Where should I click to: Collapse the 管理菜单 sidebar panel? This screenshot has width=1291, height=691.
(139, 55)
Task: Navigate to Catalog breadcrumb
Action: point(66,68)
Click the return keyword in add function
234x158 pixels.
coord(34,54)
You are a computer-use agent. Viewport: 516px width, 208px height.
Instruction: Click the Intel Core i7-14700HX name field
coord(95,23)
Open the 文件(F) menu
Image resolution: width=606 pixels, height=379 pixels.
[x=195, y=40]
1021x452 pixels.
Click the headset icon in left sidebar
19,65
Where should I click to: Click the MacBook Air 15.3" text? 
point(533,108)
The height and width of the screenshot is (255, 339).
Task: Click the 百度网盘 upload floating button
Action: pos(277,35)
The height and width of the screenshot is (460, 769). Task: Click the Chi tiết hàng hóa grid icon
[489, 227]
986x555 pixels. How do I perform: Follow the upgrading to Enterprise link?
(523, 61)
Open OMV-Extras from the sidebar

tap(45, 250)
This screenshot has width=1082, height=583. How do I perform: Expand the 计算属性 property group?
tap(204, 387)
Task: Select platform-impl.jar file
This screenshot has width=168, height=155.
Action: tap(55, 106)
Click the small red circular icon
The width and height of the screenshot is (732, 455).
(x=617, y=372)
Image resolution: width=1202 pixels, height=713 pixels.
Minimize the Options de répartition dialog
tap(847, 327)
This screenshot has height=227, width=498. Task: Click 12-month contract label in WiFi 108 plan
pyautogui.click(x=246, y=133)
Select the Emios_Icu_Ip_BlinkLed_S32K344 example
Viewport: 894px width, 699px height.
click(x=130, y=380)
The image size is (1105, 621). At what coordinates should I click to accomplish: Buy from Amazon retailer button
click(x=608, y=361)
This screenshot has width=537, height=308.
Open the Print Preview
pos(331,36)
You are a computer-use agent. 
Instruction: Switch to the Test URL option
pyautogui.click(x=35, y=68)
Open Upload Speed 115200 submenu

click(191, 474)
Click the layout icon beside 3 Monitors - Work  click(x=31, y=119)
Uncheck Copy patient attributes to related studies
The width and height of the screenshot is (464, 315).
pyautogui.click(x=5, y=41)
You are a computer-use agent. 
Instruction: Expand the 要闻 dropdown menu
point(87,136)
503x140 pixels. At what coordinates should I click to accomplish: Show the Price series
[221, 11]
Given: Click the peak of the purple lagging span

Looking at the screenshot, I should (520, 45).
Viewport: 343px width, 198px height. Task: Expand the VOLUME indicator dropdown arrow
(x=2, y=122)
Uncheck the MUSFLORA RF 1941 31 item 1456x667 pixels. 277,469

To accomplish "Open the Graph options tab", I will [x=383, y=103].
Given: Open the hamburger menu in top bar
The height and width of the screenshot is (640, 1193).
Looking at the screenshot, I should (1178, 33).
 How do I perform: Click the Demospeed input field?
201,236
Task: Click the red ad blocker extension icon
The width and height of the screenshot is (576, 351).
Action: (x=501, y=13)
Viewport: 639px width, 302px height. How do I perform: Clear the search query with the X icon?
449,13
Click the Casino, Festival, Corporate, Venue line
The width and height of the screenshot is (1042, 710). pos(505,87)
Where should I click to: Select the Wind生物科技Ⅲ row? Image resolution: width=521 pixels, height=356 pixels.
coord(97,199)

(Exercise): All the entries above must be repeated exactly as they were given.

(Response):
Where should I click to: Collapse the 管理菜单 sidebar panel? This screenshot has width=1291, height=691.
(139, 55)
Task: Navigate to Catalog breadcrumb
Action: point(66,68)
Click the return keyword in add function
234x158 pixels.
coord(34,54)
You are a computer-use agent. Viewport: 516px width, 208px height.
Instruction: Click the Intel Core i7-14700HX name field
coord(95,23)
Open the 文件(F) menu
Image resolution: width=606 pixels, height=379 pixels.
[x=195, y=40]
1021x452 pixels.
Click the headset icon in left sidebar
19,65
Where should I click to: Click the MacBook Air 15.3" text? 
point(533,108)
The height and width of the screenshot is (255, 339).
Task: Click the 百度网盘 upload floating button
Action: pos(277,35)
The height and width of the screenshot is (460, 769). Task: Click the Chi tiết hàng hóa grid icon
[489, 227]
986x555 pixels. How do I perform: Follow the upgrading to Enterprise link?
(523, 61)
Open OMV-Extras from the sidebar

tap(45, 250)
This screenshot has width=1082, height=583. How do I perform: Expand the 计算属性 property group?
tap(204, 387)
Task: Select platform-impl.jar file
This screenshot has width=168, height=155.
Action: tap(55, 106)
Click the small red circular icon
The width and height of the screenshot is (732, 455).
(x=617, y=372)
Image resolution: width=1202 pixels, height=713 pixels.
Minimize the Options de répartition dialog
tap(847, 327)
This screenshot has height=227, width=498. Task: Click 12-month contract label in WiFi 108 plan
pyautogui.click(x=246, y=133)
Select the Emios_Icu_Ip_BlinkLed_S32K344 example
Viewport: 894px width, 699px height.
click(x=130, y=380)
The image size is (1105, 621). At what coordinates should I click to accomplish: Buy from Amazon retailer button
click(x=608, y=361)
This screenshot has width=537, height=308.
Open the Print Preview
pos(331,36)
You are a computer-use agent. 
Instruction: Switch to the Test URL option
pyautogui.click(x=35, y=68)
Open Upload Speed 115200 submenu

click(191, 474)
Click the layout icon beside 3 Monitors - Work  click(x=31, y=119)
Uncheck Copy patient attributes to related studies
The width and height of the screenshot is (464, 315).
pyautogui.click(x=5, y=41)
You are a computer-use agent. 
Instruction: Expand the 要闻 dropdown menu
point(87,136)
503x140 pixels. At what coordinates should I click to accomplish: Show the Price series
[221, 11]
Given: Click the peak of the purple lagging span

Looking at the screenshot, I should (520, 45).
Viewport: 343px width, 198px height. Task: Expand the VOLUME indicator dropdown arrow
(x=2, y=122)
Uncheck the MUSFLORA RF 1941 31 item 1456x667 pixels. 277,469

To accomplish "Open the Graph options tab", I will [x=383, y=103].
Given: Open the hamburger menu in top bar
The height and width of the screenshot is (640, 1193).
Looking at the screenshot, I should (1178, 33).
 How do I perform: Click the Demospeed input field?
201,236
Task: Click the red ad blocker extension icon
The width and height of the screenshot is (576, 351).
Action: (x=501, y=13)
Viewport: 639px width, 302px height. How do I perform: Clear the search query with the X icon?
449,13
Click the Casino, Festival, Corporate, Venue line
The width and height of the screenshot is (1042, 710). pos(505,87)
Where should I click to: Select the Wind生物科技Ⅲ row? Image resolution: width=521 pixels, height=356 pixels.
coord(97,199)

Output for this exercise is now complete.